Re: Advanced Controls, autowalk keybinds

From your Game Plans,

There is gonna be more than just simple Default bindings ofcourse. Ever thought how Keybinds usually work? Normally there is a Key-Pressed and a Key-Unpressed Event, there is no “Holding Key” Event, the holding needs to be implemented by the Game itself.
So if you want to set Keybinds differently, you could map “Press W” to “Start Walking Forward”, and then map “Press W” to “Stop Walking Forward”, this would result in you starting to walk when you press W once, and then stopping the walking when you press W a second time without you needing to hold W at all.
Or map “Stop Walking Forward” to “S” as well as “Start Walking Backward” to “S”, but without pass through so that “S” is being cought by the “Stop” Keybind before it can reach the “Start Walking Backwards” Keybind, so Priorities and sortable Execution Orders will be a thing too!
But even better, this could be combined with mapping multiple Keybinds to one function, so map “Press and Unpress W” like you normally do to Walking and stop Walking, but then map lets say “Press K” to “Start Walking Forward” too, meaning you can walk with WASD like normal but press K to Autowalk!
Want to get even more advanced and make things even more confusing yet awesome? How about using multiple Keyboards at the same time and change Keybinds per Keyboard! So instead of K you map the Autowalking to W on the second Keyboard! That way its more intuitive for remembering Stuff, even if the second Keyboard might be a bit away!
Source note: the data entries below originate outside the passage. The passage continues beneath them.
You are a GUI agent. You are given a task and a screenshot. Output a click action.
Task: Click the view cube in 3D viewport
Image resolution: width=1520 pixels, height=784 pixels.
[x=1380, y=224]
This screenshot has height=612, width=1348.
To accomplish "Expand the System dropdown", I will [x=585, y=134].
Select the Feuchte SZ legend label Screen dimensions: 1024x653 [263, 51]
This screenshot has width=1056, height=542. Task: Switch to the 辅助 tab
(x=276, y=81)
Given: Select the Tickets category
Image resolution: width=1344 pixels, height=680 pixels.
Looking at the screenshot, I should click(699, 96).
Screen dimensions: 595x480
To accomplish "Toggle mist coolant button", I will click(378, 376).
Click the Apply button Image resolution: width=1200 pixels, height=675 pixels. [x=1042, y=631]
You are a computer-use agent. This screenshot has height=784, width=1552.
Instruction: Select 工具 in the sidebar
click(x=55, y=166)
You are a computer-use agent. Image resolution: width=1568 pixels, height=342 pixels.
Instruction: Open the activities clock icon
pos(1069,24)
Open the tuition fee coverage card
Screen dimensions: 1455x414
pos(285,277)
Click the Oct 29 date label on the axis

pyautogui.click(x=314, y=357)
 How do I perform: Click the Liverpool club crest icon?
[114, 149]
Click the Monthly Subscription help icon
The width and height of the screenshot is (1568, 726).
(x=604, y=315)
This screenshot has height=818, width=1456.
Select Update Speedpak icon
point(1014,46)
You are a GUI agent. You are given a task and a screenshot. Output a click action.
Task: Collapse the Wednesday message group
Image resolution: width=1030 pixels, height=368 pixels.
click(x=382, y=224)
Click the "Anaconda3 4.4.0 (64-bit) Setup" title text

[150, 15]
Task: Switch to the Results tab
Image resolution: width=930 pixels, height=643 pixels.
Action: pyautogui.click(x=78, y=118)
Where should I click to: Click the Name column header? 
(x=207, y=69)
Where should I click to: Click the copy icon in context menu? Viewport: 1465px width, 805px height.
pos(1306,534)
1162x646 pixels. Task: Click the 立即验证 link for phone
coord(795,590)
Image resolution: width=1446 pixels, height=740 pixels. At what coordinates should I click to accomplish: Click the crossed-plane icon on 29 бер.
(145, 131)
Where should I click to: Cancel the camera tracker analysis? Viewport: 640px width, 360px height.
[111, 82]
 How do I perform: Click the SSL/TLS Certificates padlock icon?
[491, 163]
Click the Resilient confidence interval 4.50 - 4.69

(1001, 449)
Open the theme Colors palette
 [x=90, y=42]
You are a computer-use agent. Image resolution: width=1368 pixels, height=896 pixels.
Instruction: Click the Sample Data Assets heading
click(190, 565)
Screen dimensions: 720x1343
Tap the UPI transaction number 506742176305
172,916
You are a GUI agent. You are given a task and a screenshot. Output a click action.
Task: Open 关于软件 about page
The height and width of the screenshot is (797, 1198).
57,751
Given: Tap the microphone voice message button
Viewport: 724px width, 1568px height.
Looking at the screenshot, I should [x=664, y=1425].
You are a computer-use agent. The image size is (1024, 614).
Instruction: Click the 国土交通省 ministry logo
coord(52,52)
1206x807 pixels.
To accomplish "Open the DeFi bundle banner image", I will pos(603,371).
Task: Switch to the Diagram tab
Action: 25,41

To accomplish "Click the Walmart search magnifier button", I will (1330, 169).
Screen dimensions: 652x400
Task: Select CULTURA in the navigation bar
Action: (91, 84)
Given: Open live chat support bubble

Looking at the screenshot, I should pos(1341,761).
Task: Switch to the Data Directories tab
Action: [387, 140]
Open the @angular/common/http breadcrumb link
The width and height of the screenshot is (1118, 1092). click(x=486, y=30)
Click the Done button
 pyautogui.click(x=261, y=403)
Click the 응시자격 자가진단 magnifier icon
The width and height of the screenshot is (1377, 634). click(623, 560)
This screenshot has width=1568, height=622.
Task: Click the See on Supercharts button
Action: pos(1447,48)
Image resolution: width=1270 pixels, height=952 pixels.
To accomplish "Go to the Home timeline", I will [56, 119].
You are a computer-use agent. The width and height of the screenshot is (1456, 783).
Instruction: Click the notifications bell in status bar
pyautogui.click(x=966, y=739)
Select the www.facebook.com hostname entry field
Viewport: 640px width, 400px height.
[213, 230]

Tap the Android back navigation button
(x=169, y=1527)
What is the advantage of this complicated key up/key down/overloading versus a separate bindable action to toggle autowalk? And what is the advantage of overloading keybinds with complicated options versus a macro system?

Heck, if you implement the GUI with some scripting language you can even let players create macros that run scripts. We’re already talking about advanced windows so just let them copy/paste their Python/Lua/whatever into a basic text field to make the macro, then assign the macro a keybind like any other.



In the simple Keybind Options you wont see the Key Up, Key Down Stuff (expert options only), but this ability is quite important, because not everyone knows how to script, and having a non-script way to do easy things like this.

And Macros are indeed something I thought about, though not in much detail.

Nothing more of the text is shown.